Another action the firm took was to build a global intranet, with a home page for the two co-chairs of the firm. This was a way of sharing information across large distances quickly. The firm also started a quarterly newsletter. BGI had always had meetings to bring people together. Now, the firm changed the number, composition, and most important, the content of what was discussed in the meetings. All the managing directors come together twice a year. There had previously been managing director meetings, but the focus of the discussion changed. Garrett Bouton stated, “Previously, we were talking about new investment ideas and talking about where the industry in the U.S. was headed and those types of things. Now, we’re talking about a much different type of topic, organizational and management issues, organizational culture, and what constitutes good management.” Management issues, including the core activity of turning knowledge into action, received much more focus at the senior leadership levels.

BGI also formed a management committee in January 1997. The committee is a global team, with people from BGI offices throughout the world, that meets in person once each month. The face-to-face interaction has helped to build relationships and to develop a stronger firm culture. To further encourage communication throughout the firm, Garrett Bouton said, “We asked that each of the members of the management committee have an executive committee of their direct reports. And that those committees meet on a regular basis, and that they would discuss the critical issues for their business or global functions in a way that empowered the people at that level to feel as though they were really part of the management team.” This structural innovation helped to involve more people in the decision-making process. It was critical for getting people throughout the firm to recognize and accept responsibility for solving the firm’s management challenges.

Finally, BGI hired an outside consultant, David Zenoff, to run a series of workshops titled “Reaching for Number One.” The workshops were designed to bring people together around a common learning experience, creating an opportunity for them to consider other business examples and models and also to focus on BGI management and leadership issues. This experience was remarkably successful in assisting in the organizational development of the firm. Garrett Bouton, who suggested this course of action in the first place, described the various outcomes:

We needed to bring the senior team together, as a team, as quickly as possible, to create a feeling of leadership throughout the management committee. Once our managing directors had completed that course, they were saying things like “This was a life-changing experience for me and I think it changed my whole attitude towards BGI.”

There were a couple of common threads in their comments. One was that the managing directors hadn’t really accepted that they were the top management of this firm. There was still an attitude that if things weren’t going right, you look for somebody to blame…. And I think that was one of the most important things that came out of this. People at the top of the firm realized that, in fact, there was no one else to point at. They were the ones who were responsible, and they had to make it work….

▶ **WHAT IS EXPECTED**:
Can you turn the paragraph of the BGI passage that begins "BGI also formed a management committee" into a short bulleted list of its main facts?

▶ **DATA SHOWN**:
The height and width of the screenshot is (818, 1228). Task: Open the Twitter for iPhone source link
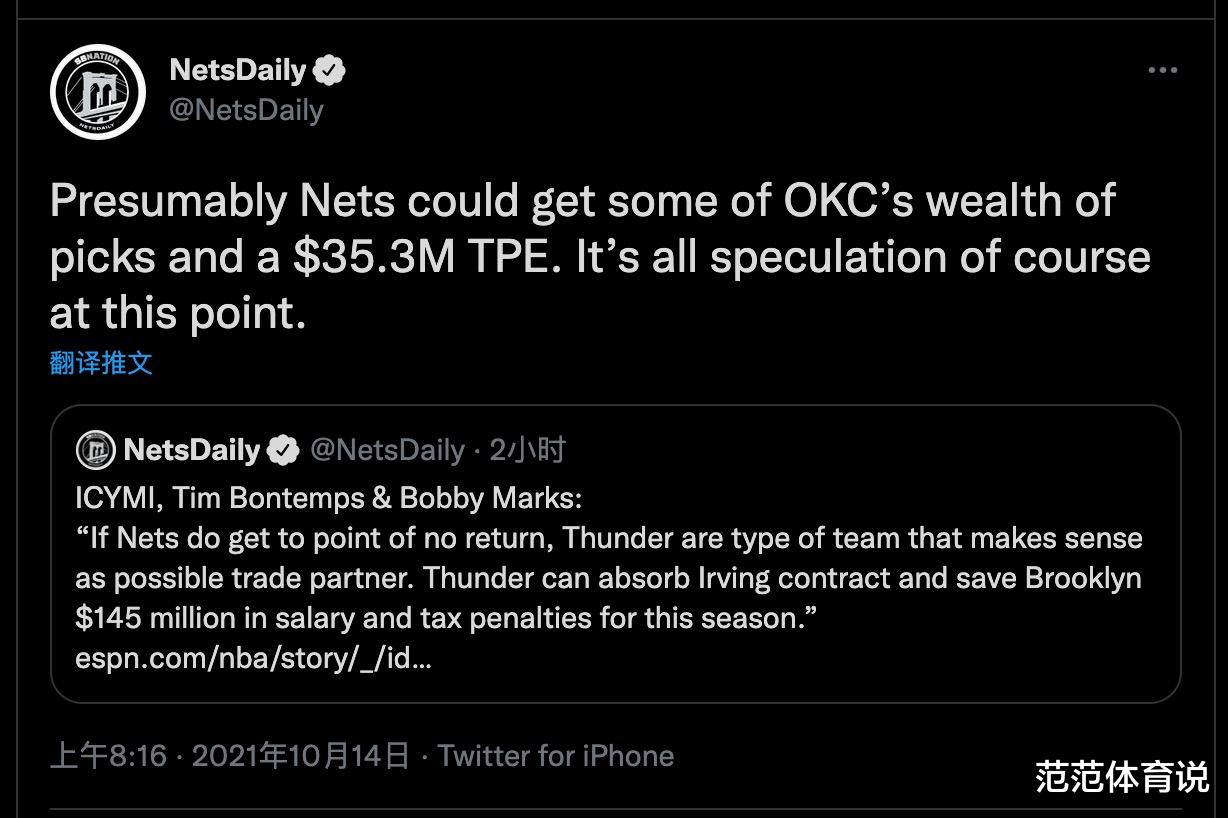tap(555, 756)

▶ **EXERCISE ANSWER**:
- BGI formed a management committee in January 1997.
- The committee is a global team, with people from BGI offices around the world, that meets in person once a month.
- The face-to-face meetings helped build relationships and a stronger firm culture.
- Each committee member was asked to set up an executive committee of direct reports that meets regularly to discuss critical business or global-function issues.
- Those committees were meant to make people at that level feel like part of the management team.
- The change brought more people into decision-making and helped people across the firm accept responsibility for solving its management challenges.